Are You Being Served [Well]?

Have you ever a googled “customer service, recession”? If so, you know that there’s an old-fashioned truism which is getting more airtime these days…one which can have a measurable effect on your bottom line, profitability, and longevity.

What is this winning adage? Customer service matters.

Treating your customers well takes many forms: responding quickly to their needs, speaking politely to them no matter how you’re feeling, being friendly and accommodating when they have a special request …these simple steps create raving fans for your business and build for you a reputation for excellence in your industry. With so many businesses clamoring for attention in a crowded field of competitors, those who pay attention to their customers are always going to stand out from the crowd.

And remember that all of your employees have customers, even if they never interact with your paying clients. Everyone has internal customers, ranging from the supervisor who relies on you to complete a task by a specific deadline, or the coworker further down the line who needs you to finish your part of a project before they can begin, or the UPS delivery guy who is waiting for you to pack up a shipment that has to go. Anytime there’s an interaction between two people, customer service is involved.

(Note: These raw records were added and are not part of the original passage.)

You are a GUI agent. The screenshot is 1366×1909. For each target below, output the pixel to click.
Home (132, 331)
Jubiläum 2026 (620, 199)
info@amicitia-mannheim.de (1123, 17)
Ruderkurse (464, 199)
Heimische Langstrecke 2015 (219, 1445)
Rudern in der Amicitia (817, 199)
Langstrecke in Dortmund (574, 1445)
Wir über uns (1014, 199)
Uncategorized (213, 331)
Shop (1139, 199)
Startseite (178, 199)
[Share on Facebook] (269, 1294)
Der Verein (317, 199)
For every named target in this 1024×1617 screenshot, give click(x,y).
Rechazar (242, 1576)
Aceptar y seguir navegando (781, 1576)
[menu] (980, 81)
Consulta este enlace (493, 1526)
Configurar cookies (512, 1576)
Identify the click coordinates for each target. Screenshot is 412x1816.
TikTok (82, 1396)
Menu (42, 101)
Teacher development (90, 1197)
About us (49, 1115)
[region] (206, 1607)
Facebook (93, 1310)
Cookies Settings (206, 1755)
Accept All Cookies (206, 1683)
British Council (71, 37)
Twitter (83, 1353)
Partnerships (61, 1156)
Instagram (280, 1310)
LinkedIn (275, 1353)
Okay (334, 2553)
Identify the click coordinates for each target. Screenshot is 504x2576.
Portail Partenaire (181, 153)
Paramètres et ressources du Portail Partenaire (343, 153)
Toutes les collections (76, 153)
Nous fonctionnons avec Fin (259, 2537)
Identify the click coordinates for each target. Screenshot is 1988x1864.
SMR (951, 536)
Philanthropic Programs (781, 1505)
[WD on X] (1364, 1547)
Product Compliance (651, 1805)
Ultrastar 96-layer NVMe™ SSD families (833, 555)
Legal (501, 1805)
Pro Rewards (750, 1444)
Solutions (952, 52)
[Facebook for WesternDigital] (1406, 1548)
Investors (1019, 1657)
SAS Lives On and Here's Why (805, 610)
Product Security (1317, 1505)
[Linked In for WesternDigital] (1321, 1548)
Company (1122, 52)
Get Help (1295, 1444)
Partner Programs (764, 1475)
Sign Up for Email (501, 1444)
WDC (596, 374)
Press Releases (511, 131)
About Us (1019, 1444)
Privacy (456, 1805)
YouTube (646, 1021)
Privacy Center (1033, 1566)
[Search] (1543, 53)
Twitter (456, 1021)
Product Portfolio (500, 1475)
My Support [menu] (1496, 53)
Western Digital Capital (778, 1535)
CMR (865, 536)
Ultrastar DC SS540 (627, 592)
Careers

Whether they serve external clients, internal customers, or some combination of the two, it’s critical that your staff learn how to serve customers. So, what can you do if some members of your staff are still struggling with how to provide outstanding customer service? Here are a few quick tips to help bring home the message:

  • Act like a client If there’s one surefire way to show a staffer what serving customers is all about, put them in a position to serve one: you. By that, I don’t mean to be a belligerent screamer who kvetches about silly things; rather, ask those put-me-on-the-spot questions clients ask of you.

For instance, if one of your staff misses a deadline, ask them why it’s late and why they didn’t let you know in advance that they were going to miss the deadline. Finally, ask what they’re going to do to fix the problem. In the past, I’ve only needed to engage in this practice a few times before the message sank in.

  • Introduce your staff to some of your clients. Granted, this tip isn’t always practical, but I’ve sometimes found it helpful for production staff to be face-to-face with the client so they get to know the person behind the name. Knowing who they’re accountable to can help some folks deliver better customer service in the form of on-time, on-budget work. And in those interactions, your staff get to see how you act with clients and learn about the challenges you encounter as the outside face of your business.
  • Reward for great customer service acts. Rewards don’t need to be as extravagant as an all-expenses paid vacation, but a personal atta-boy (“nice job handling that customer whose shipment was late!”), recognition during a company meeting (“I’d like to thank Sally for continuing to manage all the business we’re getting from ABC Widgets. Way to go, Sally!”), or even a small gift card can go a long way toward demonstrating how much you value that part of your staff’s job.

Regardless of the size of your company, each staffer’s ability to provide outstanding customer service will better enable you to withstand the rigors of a challenging economy, improve your staff’s depth of experience and overall performance, and solidify the relationships with your internal and external clients.